Obama_Maliki
U.S. President Barack Obama (R) shakes hands with Iraq's Prime Minister Nuri al-Maliki (L) after their meeting in the Oval Office at the White House in Washington on Nov. 1, 2013. Reuters/Jonathan Ernst

Thursday afternoon at the White House, after President Obama said definitively that he would not send American troops to Iraq, the Wall Street Journal’s Colleen McCain Nelson asked the question on everyone’s mind: “Do you have any confidence in Prime Minister Maliki at this point?”

The president sighed audibly. Then he said, “It’s not our job to choose Iraq’s leaders.”

President Obama may have stopped short of calling directly for Maliki’s ouster, but the message is clear: The United States has had enough of Nouri Kamal al-Maliki, and they want him out. Senators Dianne Feinstein (D-Calif.) and John McCain (R-Ariz.) both said that political reconciliation in Iraq is not possible with Maliki in place, while former Secretary of State (and potential presidential candidate) Hillary Clinton said on CNN:

“I think it’s imperative that the government of Iraq, currently led by Maliki, be much more inclusive, much more willing to share power, involve all the different segments of Iraq. And I believe strongly that, if Maliki is not the kind of leader who can do that, then the Iraqi people need to think seriously about the kind of leader they need to try to unite Iraqis against what is a terrible, imminent threat from these most extreme terrorists.”

Washington’s frustration with Maliki isn’t new, and the prime minister has shouldered much of the blame for Iraq’s deteriorating security situation over the last few years.
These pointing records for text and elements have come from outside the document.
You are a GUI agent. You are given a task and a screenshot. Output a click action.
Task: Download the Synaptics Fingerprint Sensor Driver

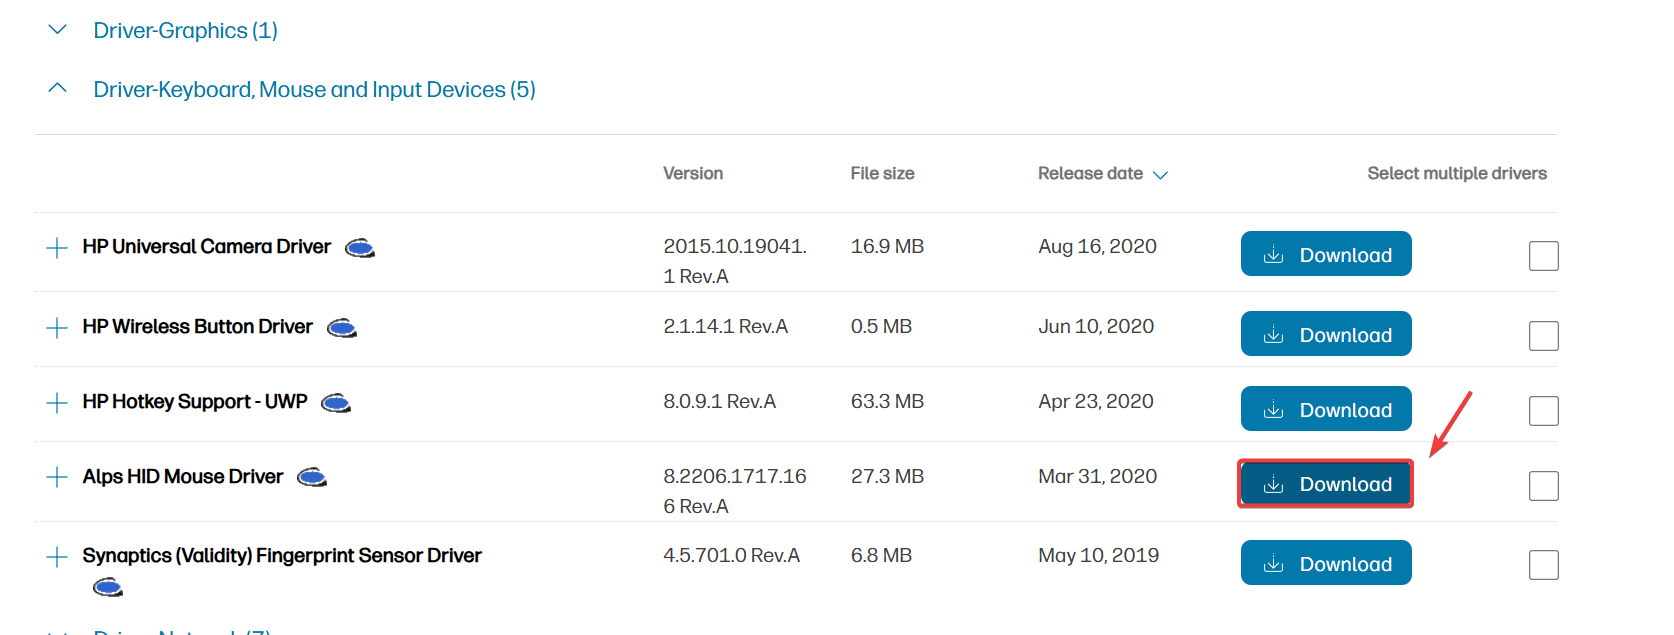(x=1325, y=563)
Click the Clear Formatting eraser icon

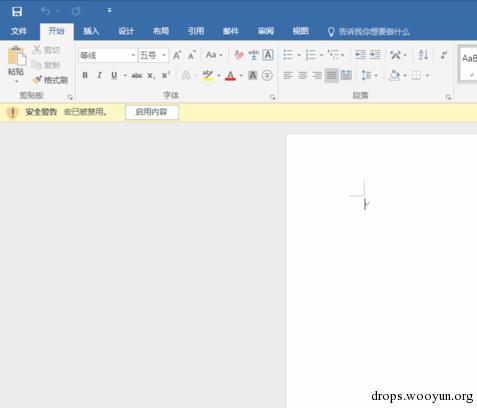tap(239, 55)
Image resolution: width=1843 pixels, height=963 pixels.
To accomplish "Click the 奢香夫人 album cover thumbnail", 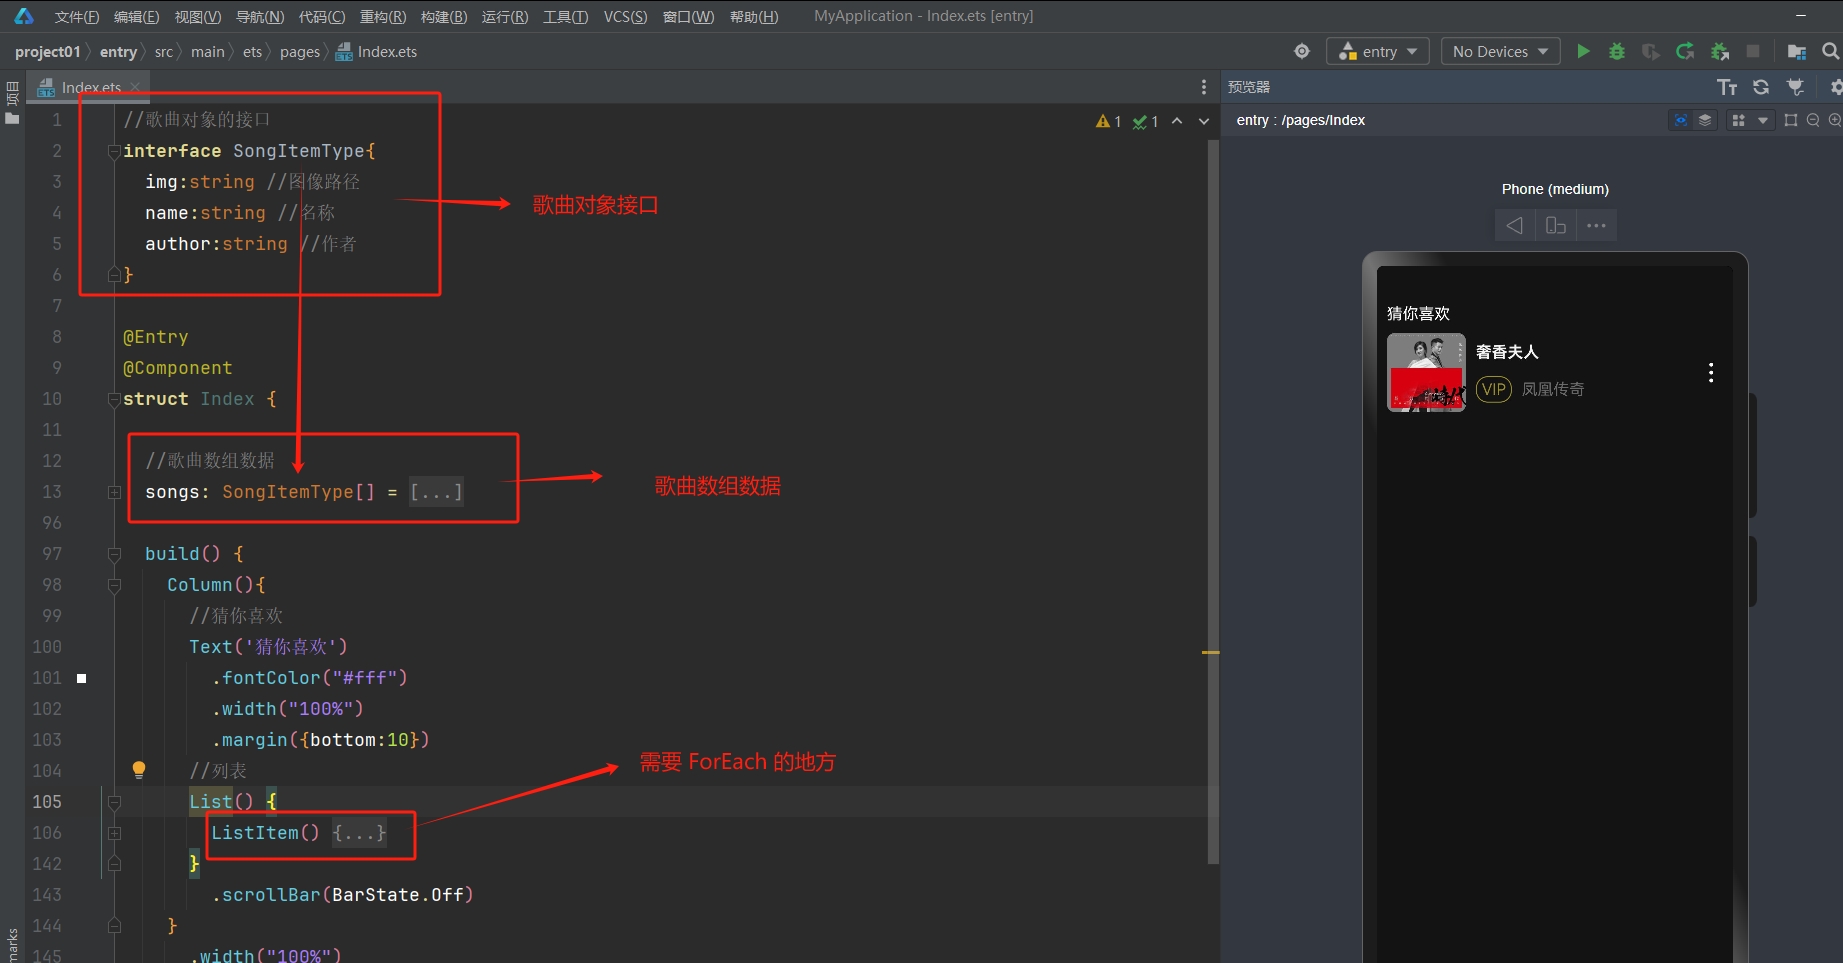I will tap(1426, 372).
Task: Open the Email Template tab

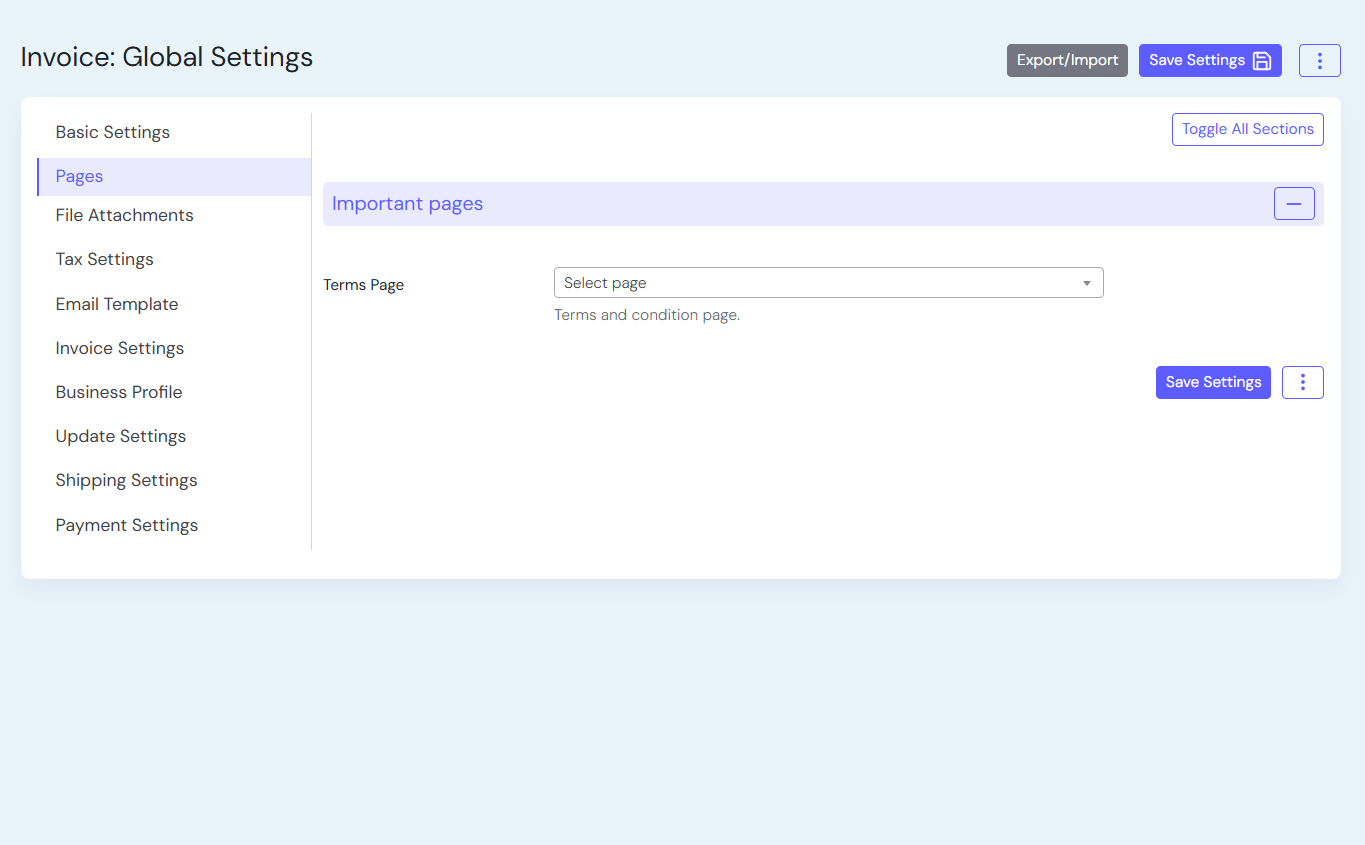Action: click(117, 304)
Maliki has consistently failed to include Sunnis in Iraq’s government, alienating a population that had been so decisive in suppressing an earlier Islamic insurgency. (In an ominous foreshadowing of today’s sectarian nightmare, the Sunni Vice President of Iraq -- Tariq al-Hashimi -- was forced to flee the country in 2012 after Maliki accused him of murder.) And in 2011, Maliki’s refusal to guarantee immunity to American soldiers led Washington to withdraw all U.S. troops from Iraq in December of that year.
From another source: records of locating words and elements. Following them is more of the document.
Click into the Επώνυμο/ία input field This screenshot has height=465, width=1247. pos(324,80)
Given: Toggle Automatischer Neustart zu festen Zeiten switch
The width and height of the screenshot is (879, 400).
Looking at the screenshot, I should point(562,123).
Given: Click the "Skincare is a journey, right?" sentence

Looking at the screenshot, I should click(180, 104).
But it is Maliki’s inability to repel the Islamic State of Iraq and Syria (ISIS) that may prove to be his ultimate undoing. Following its capture of Mosul, Iraq’s second-largest city, ISIS has quickly obtained control over a wide swath of the country’s northwest, forming a Sunni proto-state together with its holdings in neighboring Syria. In Mosul, Iraqi security forces -- assembled at great expense to both the American and Iraqi governments -- stripped off their uniforms and escaped the incoming ISIS fighters. Many of those who didn’t were summarily executed.
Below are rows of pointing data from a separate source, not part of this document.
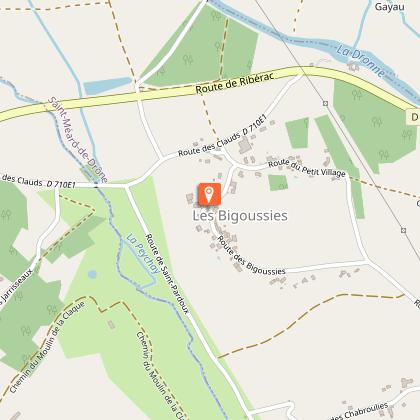This screenshot has height=420, width=420.
Task: Click the blue pond beside Route de Ribérac
Action: [107, 86]
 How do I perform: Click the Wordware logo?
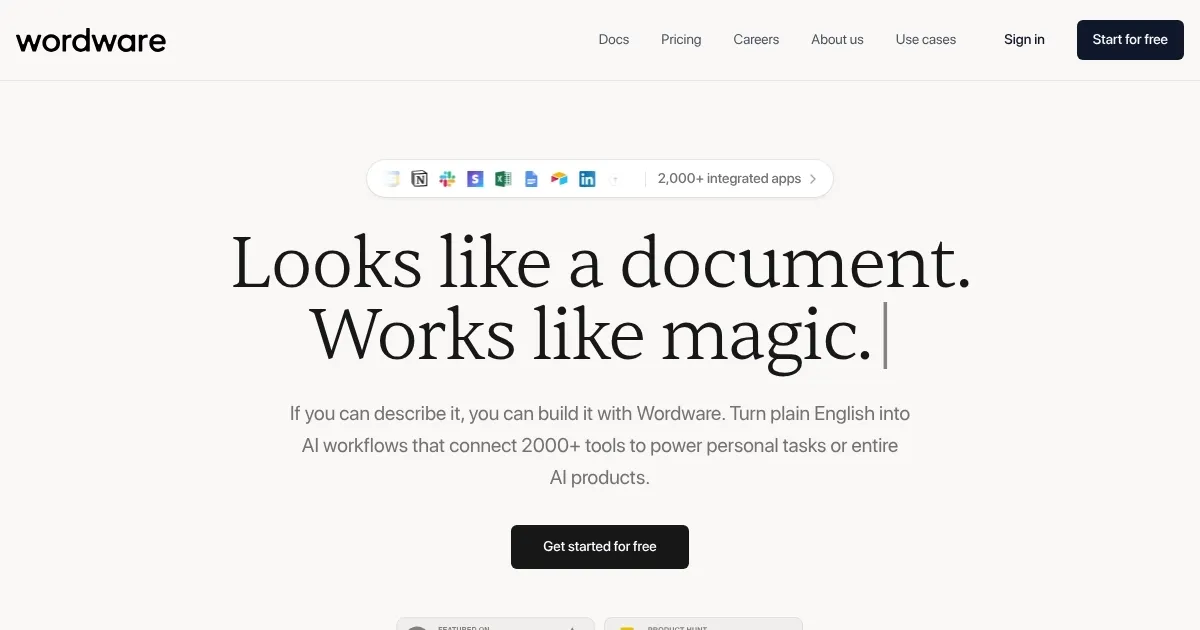(x=91, y=40)
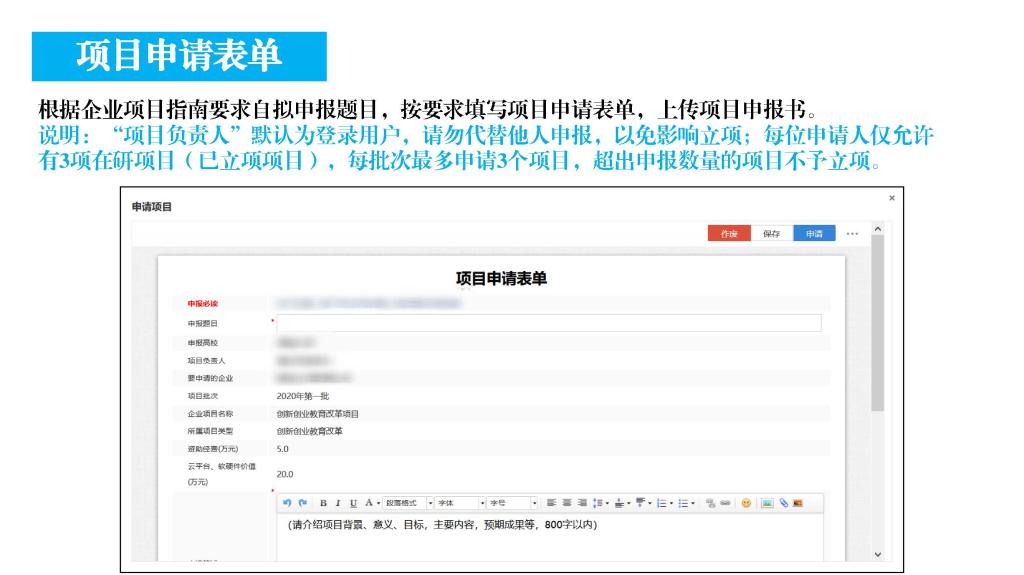
Task: Open the three-dot more options menu
Action: click(852, 233)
The gravity of the ISIS threat -- and Maliki’s pleading for military assistance -- has finally given Washington enough leverage to remove him. But will it help the situation in Iraq?

There are reasons to doubt that it will. Though installed on the suggestion of the United States in 2006 -- President Bush disliked Maliki’s predecessor, Ibrahim al-Jaafari, and requested his ouster -- Maliki retains a broad base of support in Iraq, where he was just elected to a third term as prime minister. In Iraq’s political system, one in which patronage plays a major role, many government officials owe their careers to him. And if Maliki goes, finding a suitable replacement may not be a simple matter.

For now, President Obama seems willing to wait. On Thursday, he announced that 300 U.S. special forces will go to Iraq to advise Iraqi troops, and but refrained from ordering air strikes (which Maliki has requested). But in the event ISIS continues its penetration into Iraq, Obama did not rule out changing his course -- something that, for Maliki, may mark the end of his rope in Iraq.